Considering 2D pie chart you can easily reveal that it contains 4 parameters, which are potentially able to display 4 independent variables. These are width of angular sectors, their radius, initial offset from the horizontal line (an initial phase), and the color of each angular segment. A small restriction in conversion to the geometrical representation is that the radius and width of angular sectors require positive determined input data, what is sometimes automatically met (for instance, counting number of iterations or loop passing). You may think about the example represented by the figure as a report of processed files, which have their own length (width), the "holes" total length relative to the file length (%) (radius), maximal "hole" length relative to the file length (%) (color), and possibly deviation of the processing time from the mean value (%) (phase). (I have never used the last option, always assuming it as zero, but I believe it can be used in other tasks).

## Programming issues

All necessary operations are included in the `Cpcontrol` class derived from `CStatic`, which converts processed data into their geometrical representation and displays them in an appropriate window frame. `Cpcontrol` class is embedded in the standard dialog application, which is responsible for the general data processing and collecting data for the Pie Progress Control. The internal labels of the control can be customized during the process of the dialog initialization.

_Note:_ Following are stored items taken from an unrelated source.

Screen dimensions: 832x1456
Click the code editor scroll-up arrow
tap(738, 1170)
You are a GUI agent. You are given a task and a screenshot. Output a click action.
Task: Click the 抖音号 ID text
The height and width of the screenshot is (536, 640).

```BOOL CPieProgressCtrlDlg::OnInitDialog()
{
CDialog::OnInitDialog();

// some useful code here
//setting for progress pie control

m_pWnd=GetDlgItem(IDC_PROGRESS);
m_control.m_pWnd=m_pWnd;

CRect rect;
m_pWnd->GetClientRect(&rect);
m_control.m_rect=rect;
int lenx=rect.right-rect.left;
int leny=rect.bottom-rect.top;
m_control.m_w=lenx;
m_control.m_h=leny;

// keep ratio 2/3 for the control

if(2*lenx>3*leny)
m_control.m_w=(int)floor(1.5*leny);
else
if(2*lenx<3*leny)
m_control.m_h=(int)floor(2.0*lenx/3);

m_control.m_top=rect.top;
m_control.m_left=rect.left;
strcpy(m_control.m_bottom,"total");
strcpy(m_control.m_ctitle,"Current processing info");
int fsize=8;

if(m_control.m_h>80 && m_control.m_h<150)
fsize=10;
else
if(m_control.m_h>=150)
fsize=12;

LOGFONT lf; // Used to create the CFont.
memset(&lf, 0, sizeof(LOGFONT)); // Clear out structure.
lf.lfHeight = fsize; // Request a 12-pixel-high font
strcpy(lf.lfFaceName, "Arial"); // with face name "Arial".
m_control.m_SmallFont.CreateFontIndirect(&lf); // Create the small font.

lf.lfHeight = fsize+2;
m_control.m_MiddleFont.CreateFontIndirect(&lf);
lf.lfHeight = fsize+4;
lf.lfWeight=FW_BOLD;
m_control.m_BigFont.CreateFontIndirect(&lf);
m_control.m_cur=-1;

// some other code
}
```

The process of geometrical conversion in the pie progress control is pretty fast and not time consuming as compared with the general data processing. In the above mentioned example an additional delaying function `Sleep(500)` is used to make an impression this example is visually running.